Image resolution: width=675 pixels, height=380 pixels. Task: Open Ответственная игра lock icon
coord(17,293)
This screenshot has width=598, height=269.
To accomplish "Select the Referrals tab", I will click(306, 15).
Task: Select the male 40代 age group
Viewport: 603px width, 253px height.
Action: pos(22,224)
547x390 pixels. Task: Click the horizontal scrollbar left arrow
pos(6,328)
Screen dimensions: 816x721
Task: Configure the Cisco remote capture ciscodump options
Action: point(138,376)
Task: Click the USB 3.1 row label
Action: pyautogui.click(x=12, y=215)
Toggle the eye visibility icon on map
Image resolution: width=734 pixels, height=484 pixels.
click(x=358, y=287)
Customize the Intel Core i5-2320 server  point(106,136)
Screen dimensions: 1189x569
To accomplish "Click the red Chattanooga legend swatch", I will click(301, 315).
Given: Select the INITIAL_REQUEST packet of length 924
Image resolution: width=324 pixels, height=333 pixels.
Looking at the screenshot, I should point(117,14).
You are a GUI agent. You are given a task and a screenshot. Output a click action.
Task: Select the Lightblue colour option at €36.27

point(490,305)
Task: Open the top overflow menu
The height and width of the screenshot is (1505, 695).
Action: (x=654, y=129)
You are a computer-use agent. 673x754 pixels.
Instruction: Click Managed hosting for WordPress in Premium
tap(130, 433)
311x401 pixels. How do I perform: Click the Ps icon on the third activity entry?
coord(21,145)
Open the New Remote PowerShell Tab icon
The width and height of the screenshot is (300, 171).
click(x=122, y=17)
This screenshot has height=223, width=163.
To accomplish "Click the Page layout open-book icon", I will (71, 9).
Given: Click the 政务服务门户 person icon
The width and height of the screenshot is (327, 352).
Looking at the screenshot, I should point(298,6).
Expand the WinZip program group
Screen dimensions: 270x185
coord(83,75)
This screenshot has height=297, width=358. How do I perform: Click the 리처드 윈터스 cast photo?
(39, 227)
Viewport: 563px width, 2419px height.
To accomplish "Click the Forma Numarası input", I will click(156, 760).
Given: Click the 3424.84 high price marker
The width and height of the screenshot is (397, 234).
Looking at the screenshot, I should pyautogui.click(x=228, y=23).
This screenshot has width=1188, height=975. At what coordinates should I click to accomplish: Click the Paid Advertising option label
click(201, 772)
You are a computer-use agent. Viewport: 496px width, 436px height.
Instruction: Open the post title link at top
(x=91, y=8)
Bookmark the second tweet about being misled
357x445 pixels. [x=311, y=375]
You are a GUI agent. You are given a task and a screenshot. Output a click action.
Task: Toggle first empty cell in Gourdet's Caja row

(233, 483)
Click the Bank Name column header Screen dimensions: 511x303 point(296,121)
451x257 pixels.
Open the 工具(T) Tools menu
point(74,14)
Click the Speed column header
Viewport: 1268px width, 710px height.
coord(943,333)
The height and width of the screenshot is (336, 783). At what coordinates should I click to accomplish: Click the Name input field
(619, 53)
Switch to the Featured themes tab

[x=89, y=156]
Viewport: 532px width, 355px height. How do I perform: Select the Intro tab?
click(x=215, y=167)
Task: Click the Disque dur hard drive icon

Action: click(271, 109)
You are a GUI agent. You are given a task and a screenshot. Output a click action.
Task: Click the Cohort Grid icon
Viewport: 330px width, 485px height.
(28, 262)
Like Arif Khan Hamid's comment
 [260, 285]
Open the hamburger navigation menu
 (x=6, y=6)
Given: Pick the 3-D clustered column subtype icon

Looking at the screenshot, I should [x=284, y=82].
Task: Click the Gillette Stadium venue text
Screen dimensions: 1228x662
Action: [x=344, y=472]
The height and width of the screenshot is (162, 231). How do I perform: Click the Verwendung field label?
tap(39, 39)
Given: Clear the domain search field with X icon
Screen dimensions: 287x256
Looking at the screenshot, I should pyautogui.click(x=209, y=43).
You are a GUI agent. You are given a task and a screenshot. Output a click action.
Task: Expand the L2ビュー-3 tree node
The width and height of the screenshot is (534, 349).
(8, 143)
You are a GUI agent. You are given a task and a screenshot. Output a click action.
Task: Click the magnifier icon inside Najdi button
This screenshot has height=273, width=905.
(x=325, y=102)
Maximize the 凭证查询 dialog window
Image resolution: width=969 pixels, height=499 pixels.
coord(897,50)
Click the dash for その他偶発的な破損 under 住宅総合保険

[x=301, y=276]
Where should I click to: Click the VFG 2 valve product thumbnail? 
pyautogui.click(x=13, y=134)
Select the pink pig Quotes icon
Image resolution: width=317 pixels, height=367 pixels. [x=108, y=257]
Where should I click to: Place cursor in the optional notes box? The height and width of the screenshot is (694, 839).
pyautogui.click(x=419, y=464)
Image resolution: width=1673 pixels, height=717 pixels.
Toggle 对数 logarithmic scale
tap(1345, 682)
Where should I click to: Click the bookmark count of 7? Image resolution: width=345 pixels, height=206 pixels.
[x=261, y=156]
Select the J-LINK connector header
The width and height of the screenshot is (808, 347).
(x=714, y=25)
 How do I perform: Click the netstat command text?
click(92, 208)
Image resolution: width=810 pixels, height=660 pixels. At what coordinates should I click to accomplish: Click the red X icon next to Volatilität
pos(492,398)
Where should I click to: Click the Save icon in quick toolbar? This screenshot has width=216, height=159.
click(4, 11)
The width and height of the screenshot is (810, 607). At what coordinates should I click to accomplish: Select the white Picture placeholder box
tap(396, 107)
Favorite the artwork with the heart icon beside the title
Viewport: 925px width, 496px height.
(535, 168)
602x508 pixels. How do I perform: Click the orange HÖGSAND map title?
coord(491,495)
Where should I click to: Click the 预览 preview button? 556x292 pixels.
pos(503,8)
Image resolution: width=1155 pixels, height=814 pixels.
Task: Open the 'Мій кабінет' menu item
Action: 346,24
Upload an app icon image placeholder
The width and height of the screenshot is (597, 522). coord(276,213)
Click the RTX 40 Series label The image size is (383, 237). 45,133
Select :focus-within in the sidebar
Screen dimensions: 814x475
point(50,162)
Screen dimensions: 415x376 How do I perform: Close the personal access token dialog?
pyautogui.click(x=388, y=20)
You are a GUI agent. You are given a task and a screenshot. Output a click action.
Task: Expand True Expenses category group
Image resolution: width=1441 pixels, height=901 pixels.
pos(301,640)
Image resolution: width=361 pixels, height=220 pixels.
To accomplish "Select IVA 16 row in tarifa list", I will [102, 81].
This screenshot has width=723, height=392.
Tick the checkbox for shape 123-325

········

Problem details »
Print all the data exactly.

Worked solution »
Image resolution: width=675 pixels, height=380 pixels. Task: Open Ответственная игра lock icon
coord(17,293)
This screenshot has width=598, height=269.
To accomplish "Select the Referrals tab", I will click(306, 15).
Task: Select the male 40代 age group
Viewport: 603px width, 253px height.
Action: pos(22,224)
547x390 pixels. Task: Click the horizontal scrollbar left arrow
pos(6,328)
Screen dimensions: 816x721
Task: Configure the Cisco remote capture ciscodump options
Action: point(138,376)
Task: Click the USB 3.1 row label
Action: pyautogui.click(x=12, y=215)
Toggle the eye visibility icon on map
Image resolution: width=734 pixels, height=484 pixels.
click(x=358, y=287)
Customize the Intel Core i5-2320 server  point(106,136)
Screen dimensions: 1189x569
To accomplish "Click the red Chattanooga legend swatch", I will click(301, 315).
Given: Select the INITIAL_REQUEST packet of length 924
Image resolution: width=324 pixels, height=333 pixels.
Looking at the screenshot, I should point(117,14).
You are a GUI agent. You are given a task and a screenshot. Output a click action.
Task: Select the Lightblue colour option at €36.27

point(490,305)
Task: Open the top overflow menu
The height and width of the screenshot is (1505, 695).
Action: (x=654, y=129)
You are a computer-use agent. 673x754 pixels.
Instruction: Click Managed hosting for WordPress in Premium
tap(130, 433)
311x401 pixels. How do I perform: Click the Ps icon on the third activity entry?
coord(21,145)
Open the New Remote PowerShell Tab icon
The width and height of the screenshot is (300, 171).
click(x=122, y=17)
This screenshot has height=223, width=163.
To accomplish "Click the Page layout open-book icon", I will (71, 9).
Given: Click the 政务服务门户 person icon
The width and height of the screenshot is (327, 352).
Looking at the screenshot, I should point(298,6).
Expand the WinZip program group
Screen dimensions: 270x185
coord(83,75)
This screenshot has height=297, width=358. How do I perform: Click the 리처드 윈터스 cast photo?
(39, 227)
Viewport: 563px width, 2419px height.
To accomplish "Click the Forma Numarası input", I will click(156, 760).
Given: Click the 3424.84 high price marker
The width and height of the screenshot is (397, 234).
Looking at the screenshot, I should pyautogui.click(x=228, y=23).
This screenshot has width=1188, height=975. At what coordinates should I click to accomplish: Click the Paid Advertising option label
click(201, 772)
You are a computer-use agent. Viewport: 496px width, 436px height.
Instruction: Open the post title link at top
(x=91, y=8)
Bookmark the second tweet about being misled
357x445 pixels. [x=311, y=375]
You are a GUI agent. You are given a task and a screenshot. Output a click action.
Task: Toggle first empty cell in Gourdet's Caja row

(233, 483)
Click the Bank Name column header Screen dimensions: 511x303 point(296,121)
451x257 pixels.
Open the 工具(T) Tools menu
point(74,14)
Click the Speed column header
Viewport: 1268px width, 710px height.
coord(943,333)
The height and width of the screenshot is (336, 783). At what coordinates should I click to accomplish: Click the Name input field
(619, 53)
Switch to the Featured themes tab

[x=89, y=156]
Viewport: 532px width, 355px height. How do I perform: Select the Intro tab?
click(x=215, y=167)
Task: Click the Disque dur hard drive icon

Action: click(271, 109)
You are a GUI agent. You are given a task and a screenshot. Output a click action.
Task: Click the Cohort Grid icon
Viewport: 330px width, 485px height.
(28, 262)
Like Arif Khan Hamid's comment
 [260, 285]
Open the hamburger navigation menu
 (x=6, y=6)
Given: Pick the 3-D clustered column subtype icon

Looking at the screenshot, I should [x=284, y=82].
Task: Click the Gillette Stadium venue text
Screen dimensions: 1228x662
Action: [x=344, y=472]
The height and width of the screenshot is (162, 231). How do I perform: Click the Verwendung field label?
tap(39, 39)
Given: Clear the domain search field with X icon
Screen dimensions: 287x256
Looking at the screenshot, I should pyautogui.click(x=209, y=43).
You are a GUI agent. You are given a task and a screenshot. Output a click action.
Task: Expand the L2ビュー-3 tree node
The width and height of the screenshot is (534, 349).
(8, 143)
You are a GUI agent. You are given a task and a screenshot. Output a click action.
Task: Click the magnifier icon inside Najdi button
This screenshot has height=273, width=905.
(x=325, y=102)
Maximize the 凭证查询 dialog window
Image resolution: width=969 pixels, height=499 pixels.
coord(897,50)
Click the dash for その他偶発的な破損 under 住宅総合保険

[x=301, y=276]
Where should I click to: Click the VFG 2 valve product thumbnail? 
pyautogui.click(x=13, y=134)
Select the pink pig Quotes icon
Image resolution: width=317 pixels, height=367 pixels. [x=108, y=257]
Where should I click to: Place cursor in the optional notes box? The height and width of the screenshot is (694, 839).
pyautogui.click(x=419, y=464)
Image resolution: width=1673 pixels, height=717 pixels.
Toggle 对数 logarithmic scale
tap(1345, 682)
Where should I click to: Click the bookmark count of 7? Image resolution: width=345 pixels, height=206 pixels.
[x=261, y=156]
Select the J-LINK connector header
The width and height of the screenshot is (808, 347).
(x=714, y=25)
 How do I perform: Click the netstat command text?
click(92, 208)
Image resolution: width=810 pixels, height=660 pixels. At what coordinates should I click to accomplish: Click the red X icon next to Volatilität
pos(492,398)
Where should I click to: Click the Save icon in quick toolbar? This screenshot has width=216, height=159.
click(4, 11)
The width and height of the screenshot is (810, 607). At what coordinates should I click to accomplish: Select the white Picture placeholder box
tap(396, 107)
Favorite the artwork with the heart icon beside the title
Viewport: 925px width, 496px height.
(535, 168)
602x508 pixels. How do I perform: Click the orange HÖGSAND map title?
coord(491,495)
Where should I click to: Click the 预览 preview button? 556x292 pixels.
pos(503,8)
Image resolution: width=1155 pixels, height=814 pixels.
Task: Open the 'Мій кабінет' menu item
Action: 346,24
Upload an app icon image placeholder
The width and height of the screenshot is (597, 522). coord(276,213)
Click the RTX 40 Series label The image size is (383, 237). 45,133
Select :focus-within in the sidebar
Screen dimensions: 814x475
point(50,162)
Screen dimensions: 415x376 How do I perform: Close the personal access token dialog?
pyautogui.click(x=388, y=20)
You are a GUI agent. You are given a task and a screenshot. Output a click action.
Task: Expand True Expenses category group
Image resolution: width=1441 pixels, height=901 pixels.
pos(301,640)
Image resolution: width=361 pixels, height=220 pixels.
To accomplish "Select IVA 16 row in tarifa list", I will [102, 81].
This screenshot has width=723, height=392.
Tick the checkbox for shape 123-325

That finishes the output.